→ What the exercise asks
Your answer should consist of each line below that contains the string "agent".

→ Listed entries

● ● ●

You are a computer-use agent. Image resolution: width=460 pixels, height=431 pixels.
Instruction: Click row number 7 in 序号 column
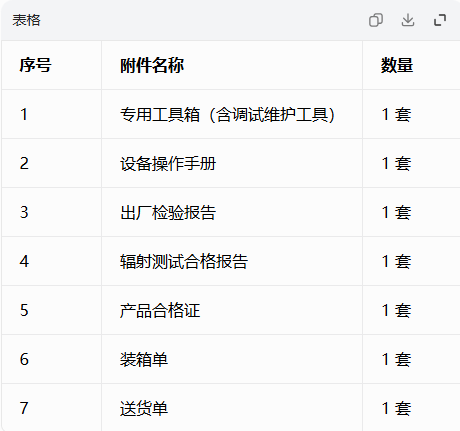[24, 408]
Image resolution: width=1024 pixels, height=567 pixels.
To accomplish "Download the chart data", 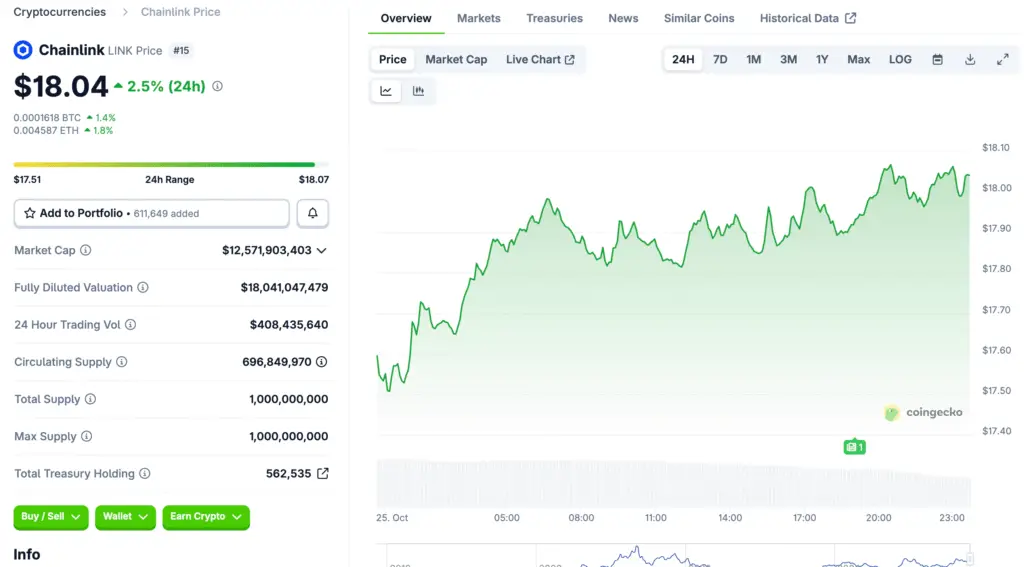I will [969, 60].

● ● ●

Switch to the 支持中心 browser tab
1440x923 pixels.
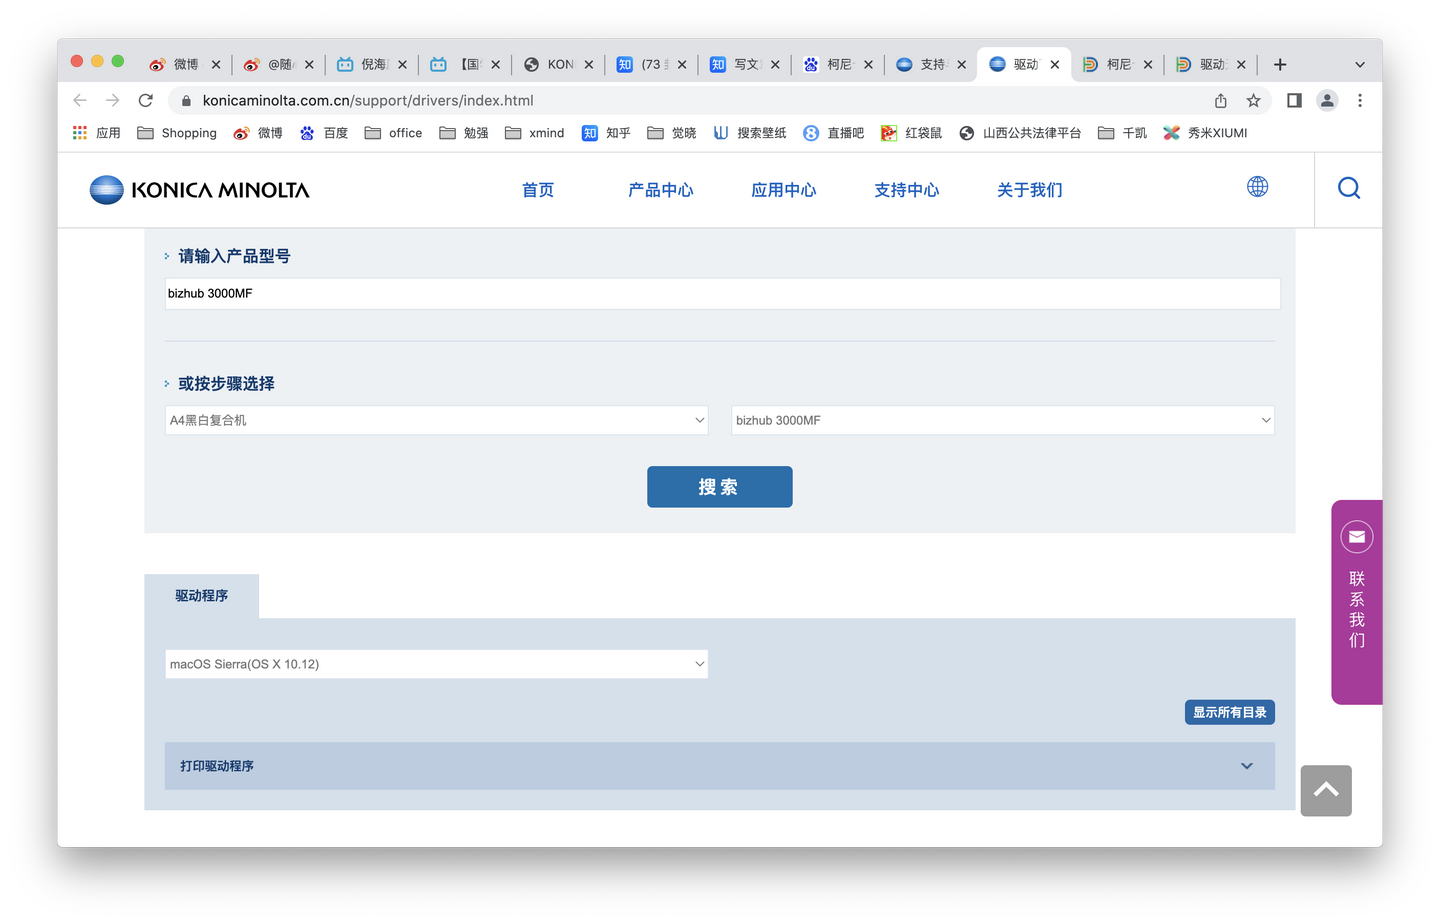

● ● ●

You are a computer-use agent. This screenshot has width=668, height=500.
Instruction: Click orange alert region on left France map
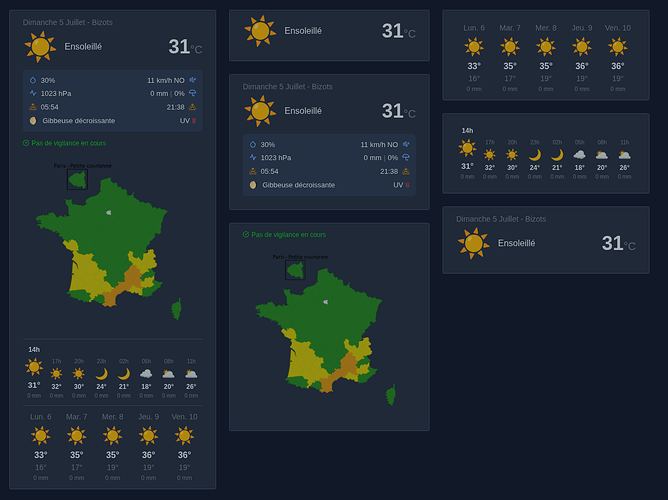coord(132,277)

● ● ●

→ Solved exercise
You are a computer-use agent. Image resolution: width=460 pixels, height=431 pixels.
You are a computer-use agent. This screenshot has width=668, height=500.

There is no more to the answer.